What is asked
Please list every individual function that the release notes below say was added.

---- Source excerpt

Closed #134 by adding a data_evolution() function to the report family of functions that gets original datasets, if available, or opens the preparation scripts, if not available
Added ‘db_profile’ family of functions to visualise databases
- Closed #214 by adding db_plot() function to plot a profile of the database to facilitate comparison of matched observations across datasets
- Closed #224 by adding db_comp() function that creates a tibble of the database to facilitate comparison of matched observations across datasets
Updated get_packages() function
- Closed #215 by making get_packages() interactive so that users can chose which branch to download
- Closed #219 by improving get_packages() printing
- Updated get_packages() and plot_releases() to use messydates, instead of lubridate, for dates coercion
Closed #222 by adding network_map() function for plotting geographical networks
Updated consolidate()function to make function over 20 times faster
- Closed #227 by making consolidate() ignore text related variables due to their size
- Closed #230 by making consolidate() more concise to avoid running into memory limits
- Closed #228 and #232 by replacing coalesce_compatible() for a faster approach to coalescing compatible missing observations that relies on zoo::na.locf()

--------
---- Data records

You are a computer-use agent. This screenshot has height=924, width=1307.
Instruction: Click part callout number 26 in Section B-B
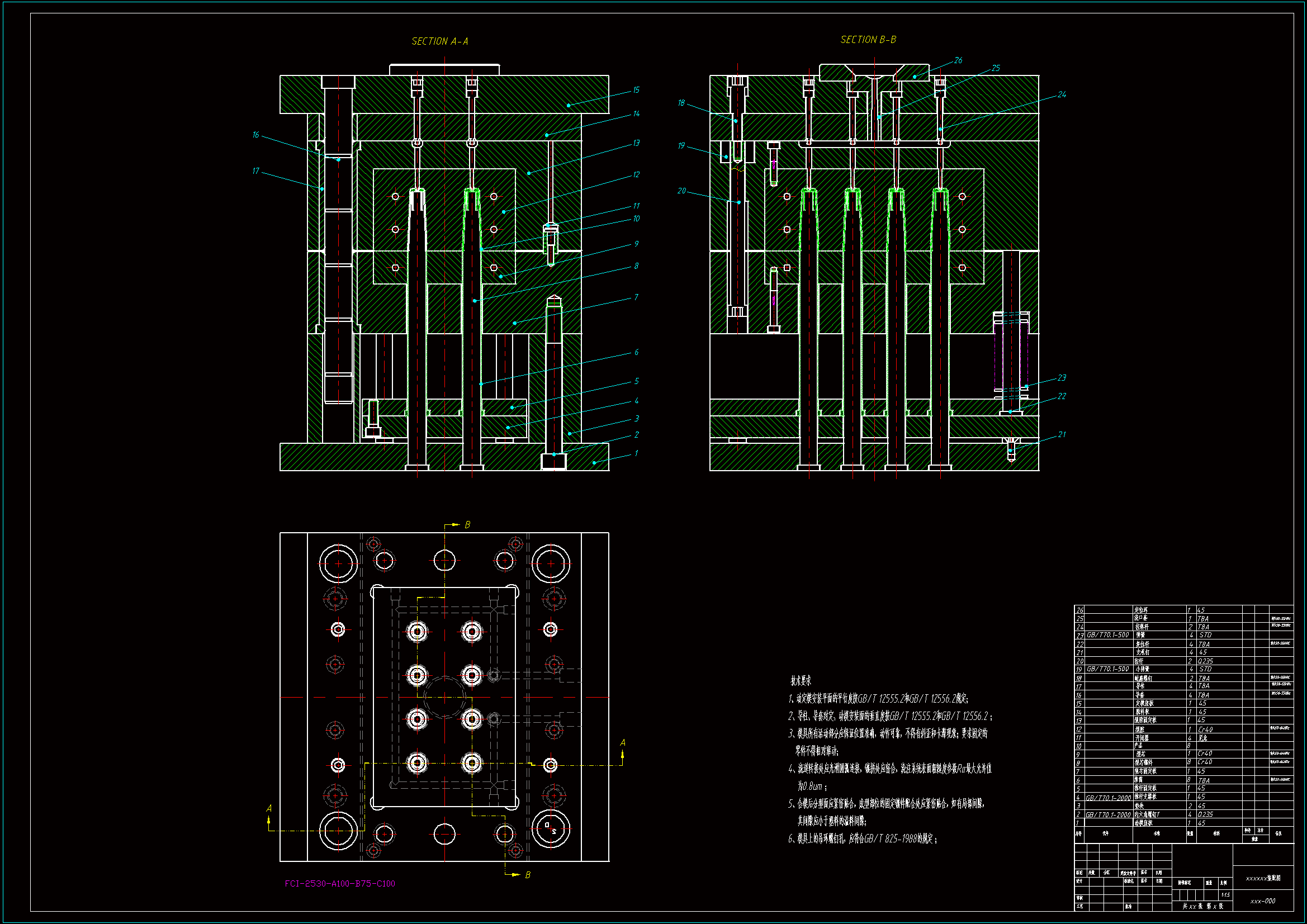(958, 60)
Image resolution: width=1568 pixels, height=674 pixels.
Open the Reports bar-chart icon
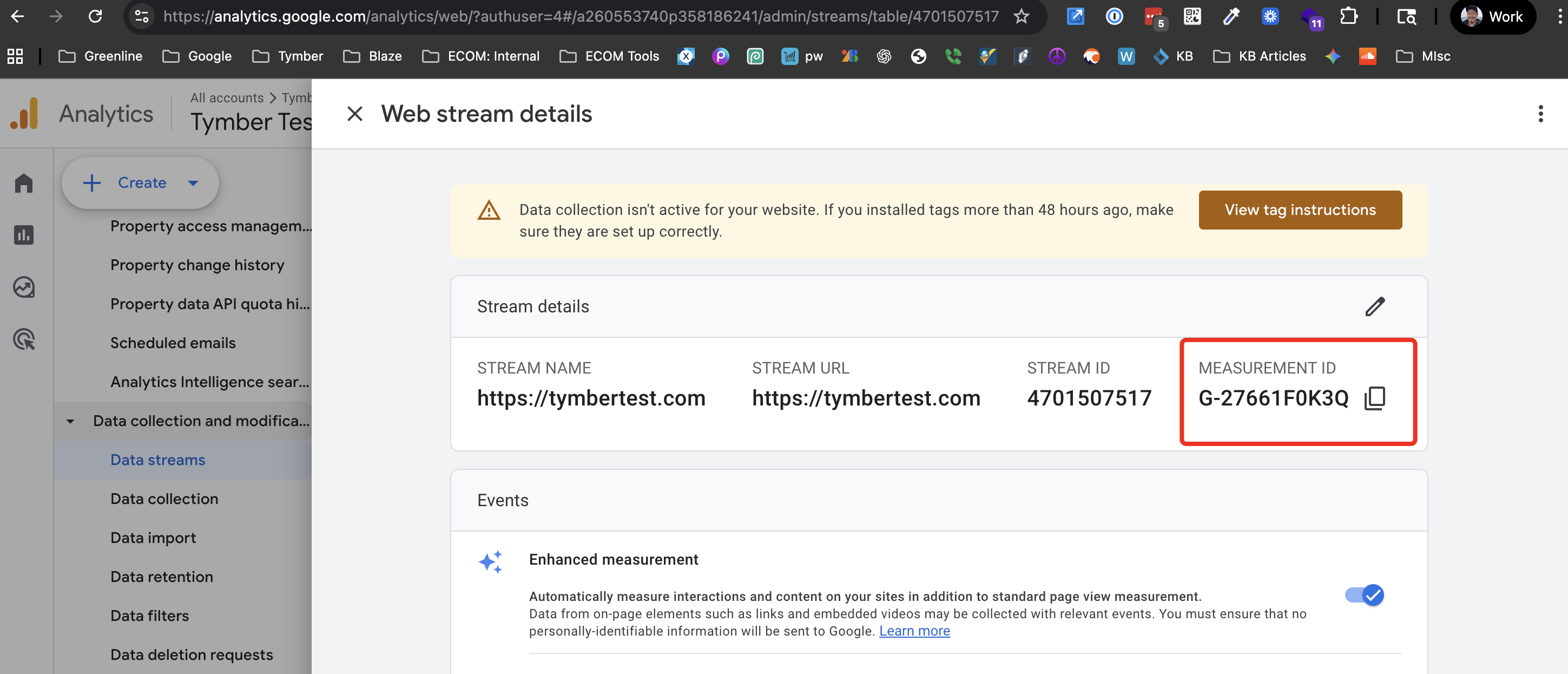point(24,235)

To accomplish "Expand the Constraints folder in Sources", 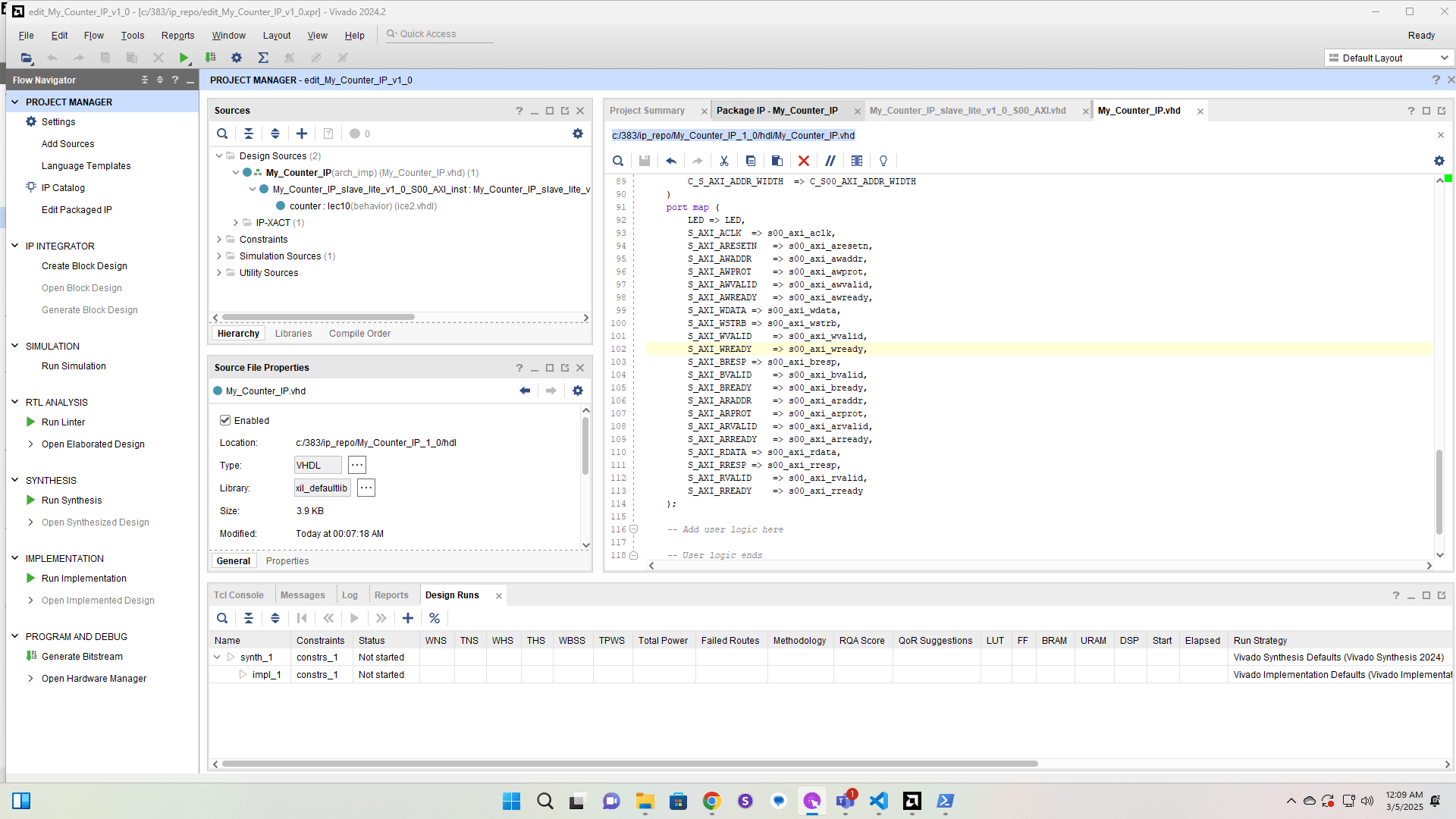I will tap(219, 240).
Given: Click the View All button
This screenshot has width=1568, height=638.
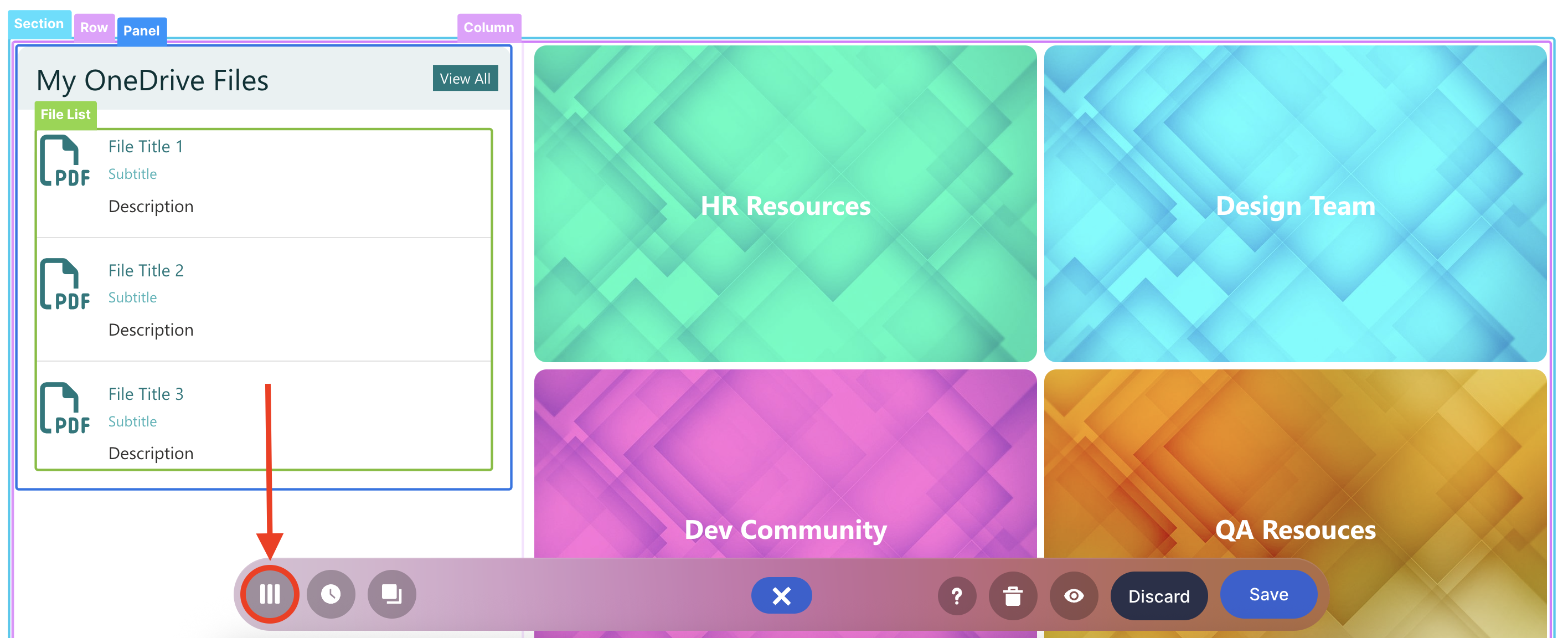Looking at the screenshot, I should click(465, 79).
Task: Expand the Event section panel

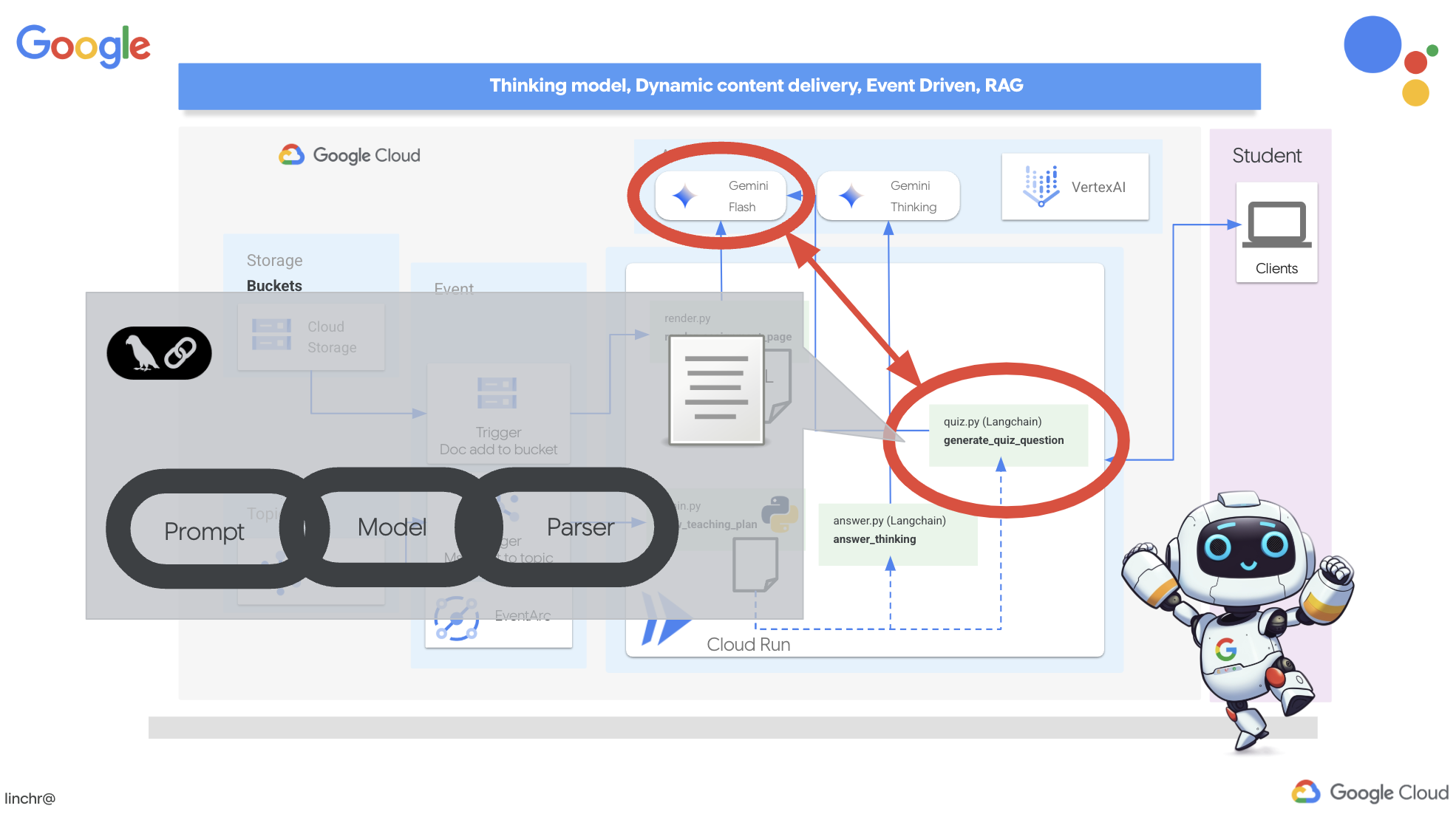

--------

Exercise result
data_evolution()
db_plot()
db_comp()
network_map()